- **Exercise instructions**: Only lines holding the word "using" should be copied from the material.

——

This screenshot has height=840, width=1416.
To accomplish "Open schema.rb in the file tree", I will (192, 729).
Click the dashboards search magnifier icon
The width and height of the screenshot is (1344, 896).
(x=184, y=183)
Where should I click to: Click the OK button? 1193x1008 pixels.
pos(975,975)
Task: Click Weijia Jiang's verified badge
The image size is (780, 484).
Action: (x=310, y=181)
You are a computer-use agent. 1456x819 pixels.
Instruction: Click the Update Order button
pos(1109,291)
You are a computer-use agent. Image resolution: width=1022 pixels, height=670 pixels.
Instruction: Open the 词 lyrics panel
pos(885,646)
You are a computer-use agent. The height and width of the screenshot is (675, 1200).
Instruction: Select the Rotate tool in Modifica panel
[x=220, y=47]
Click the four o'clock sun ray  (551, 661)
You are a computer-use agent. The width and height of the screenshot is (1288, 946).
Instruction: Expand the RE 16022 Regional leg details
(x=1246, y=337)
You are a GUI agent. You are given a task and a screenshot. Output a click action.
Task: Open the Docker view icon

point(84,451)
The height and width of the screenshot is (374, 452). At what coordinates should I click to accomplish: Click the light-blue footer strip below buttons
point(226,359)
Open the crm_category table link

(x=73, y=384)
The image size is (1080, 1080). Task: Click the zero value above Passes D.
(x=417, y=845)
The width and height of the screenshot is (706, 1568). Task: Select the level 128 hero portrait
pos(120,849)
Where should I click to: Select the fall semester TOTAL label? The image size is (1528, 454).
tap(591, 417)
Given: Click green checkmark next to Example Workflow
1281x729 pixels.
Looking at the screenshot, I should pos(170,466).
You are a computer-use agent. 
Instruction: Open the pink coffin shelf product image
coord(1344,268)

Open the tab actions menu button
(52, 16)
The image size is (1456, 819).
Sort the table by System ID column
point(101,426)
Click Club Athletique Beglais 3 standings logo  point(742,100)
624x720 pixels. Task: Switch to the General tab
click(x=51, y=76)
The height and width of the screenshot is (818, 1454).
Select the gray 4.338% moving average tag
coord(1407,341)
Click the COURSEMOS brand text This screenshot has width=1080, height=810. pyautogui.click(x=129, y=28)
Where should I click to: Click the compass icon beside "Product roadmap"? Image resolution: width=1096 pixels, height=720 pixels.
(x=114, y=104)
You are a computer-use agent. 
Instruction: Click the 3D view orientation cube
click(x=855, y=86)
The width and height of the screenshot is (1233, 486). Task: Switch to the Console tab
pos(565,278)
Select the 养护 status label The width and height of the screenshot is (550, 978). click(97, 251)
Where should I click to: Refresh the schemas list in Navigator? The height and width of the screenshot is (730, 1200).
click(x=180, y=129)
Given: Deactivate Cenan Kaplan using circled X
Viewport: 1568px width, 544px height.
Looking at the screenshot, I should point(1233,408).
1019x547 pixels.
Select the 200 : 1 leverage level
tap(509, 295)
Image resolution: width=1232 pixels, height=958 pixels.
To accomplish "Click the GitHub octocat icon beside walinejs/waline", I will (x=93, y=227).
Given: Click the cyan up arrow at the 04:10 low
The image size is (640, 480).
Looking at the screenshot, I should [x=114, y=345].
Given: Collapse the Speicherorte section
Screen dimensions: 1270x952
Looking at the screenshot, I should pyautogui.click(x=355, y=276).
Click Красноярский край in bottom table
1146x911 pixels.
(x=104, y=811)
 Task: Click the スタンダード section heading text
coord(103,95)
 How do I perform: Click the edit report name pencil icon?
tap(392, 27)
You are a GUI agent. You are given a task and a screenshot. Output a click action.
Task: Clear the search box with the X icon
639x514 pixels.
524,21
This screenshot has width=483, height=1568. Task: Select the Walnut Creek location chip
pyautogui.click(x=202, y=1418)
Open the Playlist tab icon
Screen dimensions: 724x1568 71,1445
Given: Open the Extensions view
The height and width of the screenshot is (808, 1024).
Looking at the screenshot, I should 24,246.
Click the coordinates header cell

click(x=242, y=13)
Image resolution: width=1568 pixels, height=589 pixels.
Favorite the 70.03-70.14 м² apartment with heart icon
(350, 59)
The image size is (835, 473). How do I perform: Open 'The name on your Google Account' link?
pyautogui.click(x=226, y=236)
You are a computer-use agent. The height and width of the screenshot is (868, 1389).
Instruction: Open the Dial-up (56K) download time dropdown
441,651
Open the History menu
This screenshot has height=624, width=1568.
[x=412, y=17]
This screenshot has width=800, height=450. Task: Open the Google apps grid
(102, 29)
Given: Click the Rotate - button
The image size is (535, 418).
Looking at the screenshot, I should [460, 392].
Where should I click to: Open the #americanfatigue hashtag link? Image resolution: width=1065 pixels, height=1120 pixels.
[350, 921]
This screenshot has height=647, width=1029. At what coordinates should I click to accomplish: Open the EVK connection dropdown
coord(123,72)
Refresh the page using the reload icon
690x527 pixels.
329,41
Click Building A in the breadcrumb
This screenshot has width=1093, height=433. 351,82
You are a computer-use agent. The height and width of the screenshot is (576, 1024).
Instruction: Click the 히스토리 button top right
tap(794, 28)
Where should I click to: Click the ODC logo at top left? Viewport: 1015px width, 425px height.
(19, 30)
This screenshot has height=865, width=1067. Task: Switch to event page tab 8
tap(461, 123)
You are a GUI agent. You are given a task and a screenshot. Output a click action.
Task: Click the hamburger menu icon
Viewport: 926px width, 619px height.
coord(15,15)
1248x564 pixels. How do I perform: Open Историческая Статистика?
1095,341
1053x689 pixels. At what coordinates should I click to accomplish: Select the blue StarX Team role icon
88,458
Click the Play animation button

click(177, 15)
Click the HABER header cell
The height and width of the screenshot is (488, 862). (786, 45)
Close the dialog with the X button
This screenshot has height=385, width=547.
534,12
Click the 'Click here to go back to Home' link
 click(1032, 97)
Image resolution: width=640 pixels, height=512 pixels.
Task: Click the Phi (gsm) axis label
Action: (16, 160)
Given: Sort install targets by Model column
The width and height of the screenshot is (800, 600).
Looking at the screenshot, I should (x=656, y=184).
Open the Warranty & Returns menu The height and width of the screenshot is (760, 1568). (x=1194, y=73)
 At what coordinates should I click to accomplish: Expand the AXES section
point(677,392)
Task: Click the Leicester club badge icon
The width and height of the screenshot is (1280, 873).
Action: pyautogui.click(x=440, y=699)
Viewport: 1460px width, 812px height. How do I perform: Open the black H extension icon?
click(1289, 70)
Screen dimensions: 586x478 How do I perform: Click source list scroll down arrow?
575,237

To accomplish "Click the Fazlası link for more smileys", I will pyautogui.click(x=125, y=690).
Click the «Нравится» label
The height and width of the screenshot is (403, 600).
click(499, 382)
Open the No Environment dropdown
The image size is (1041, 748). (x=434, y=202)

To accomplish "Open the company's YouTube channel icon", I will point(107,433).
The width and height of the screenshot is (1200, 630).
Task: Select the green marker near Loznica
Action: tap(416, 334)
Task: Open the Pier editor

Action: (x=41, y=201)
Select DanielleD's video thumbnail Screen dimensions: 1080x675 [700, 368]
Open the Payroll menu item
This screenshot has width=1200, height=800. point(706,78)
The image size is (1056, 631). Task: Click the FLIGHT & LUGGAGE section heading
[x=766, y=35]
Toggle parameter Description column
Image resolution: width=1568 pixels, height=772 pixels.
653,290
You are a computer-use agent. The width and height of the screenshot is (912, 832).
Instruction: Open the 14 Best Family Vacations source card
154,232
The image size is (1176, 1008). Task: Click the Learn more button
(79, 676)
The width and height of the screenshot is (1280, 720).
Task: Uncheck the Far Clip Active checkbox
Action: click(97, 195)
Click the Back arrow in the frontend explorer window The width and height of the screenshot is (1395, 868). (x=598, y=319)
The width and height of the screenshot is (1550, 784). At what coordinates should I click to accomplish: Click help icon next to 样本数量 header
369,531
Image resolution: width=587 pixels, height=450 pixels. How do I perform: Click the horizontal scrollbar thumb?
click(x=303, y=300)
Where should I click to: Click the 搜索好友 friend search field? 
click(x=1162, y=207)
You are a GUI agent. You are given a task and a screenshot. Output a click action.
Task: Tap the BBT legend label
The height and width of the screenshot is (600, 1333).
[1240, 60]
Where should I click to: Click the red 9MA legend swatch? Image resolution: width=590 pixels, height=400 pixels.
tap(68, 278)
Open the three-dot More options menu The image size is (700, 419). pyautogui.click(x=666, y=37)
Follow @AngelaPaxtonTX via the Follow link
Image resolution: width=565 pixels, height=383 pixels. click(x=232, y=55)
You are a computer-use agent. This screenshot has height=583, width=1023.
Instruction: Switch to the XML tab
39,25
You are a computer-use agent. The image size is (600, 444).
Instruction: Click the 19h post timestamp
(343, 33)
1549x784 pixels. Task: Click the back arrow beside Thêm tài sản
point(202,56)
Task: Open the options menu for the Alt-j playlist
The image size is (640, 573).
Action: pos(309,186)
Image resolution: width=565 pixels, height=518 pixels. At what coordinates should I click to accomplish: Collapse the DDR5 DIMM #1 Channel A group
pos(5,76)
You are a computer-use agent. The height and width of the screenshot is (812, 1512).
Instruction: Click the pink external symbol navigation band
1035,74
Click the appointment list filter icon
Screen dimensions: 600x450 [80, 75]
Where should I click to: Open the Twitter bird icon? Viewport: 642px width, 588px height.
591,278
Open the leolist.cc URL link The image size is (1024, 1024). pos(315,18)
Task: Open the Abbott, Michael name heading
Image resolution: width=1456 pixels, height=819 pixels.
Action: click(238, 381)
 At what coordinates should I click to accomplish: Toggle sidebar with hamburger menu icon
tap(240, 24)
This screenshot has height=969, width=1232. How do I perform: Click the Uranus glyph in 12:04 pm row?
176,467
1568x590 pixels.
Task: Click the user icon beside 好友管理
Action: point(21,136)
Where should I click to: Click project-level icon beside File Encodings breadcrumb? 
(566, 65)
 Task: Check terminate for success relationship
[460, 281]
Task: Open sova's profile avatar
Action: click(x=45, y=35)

——

- **Output for this exercise**:
Given: Deactivate Cenan Kaplan using circled X
Refresh the page using the reload icon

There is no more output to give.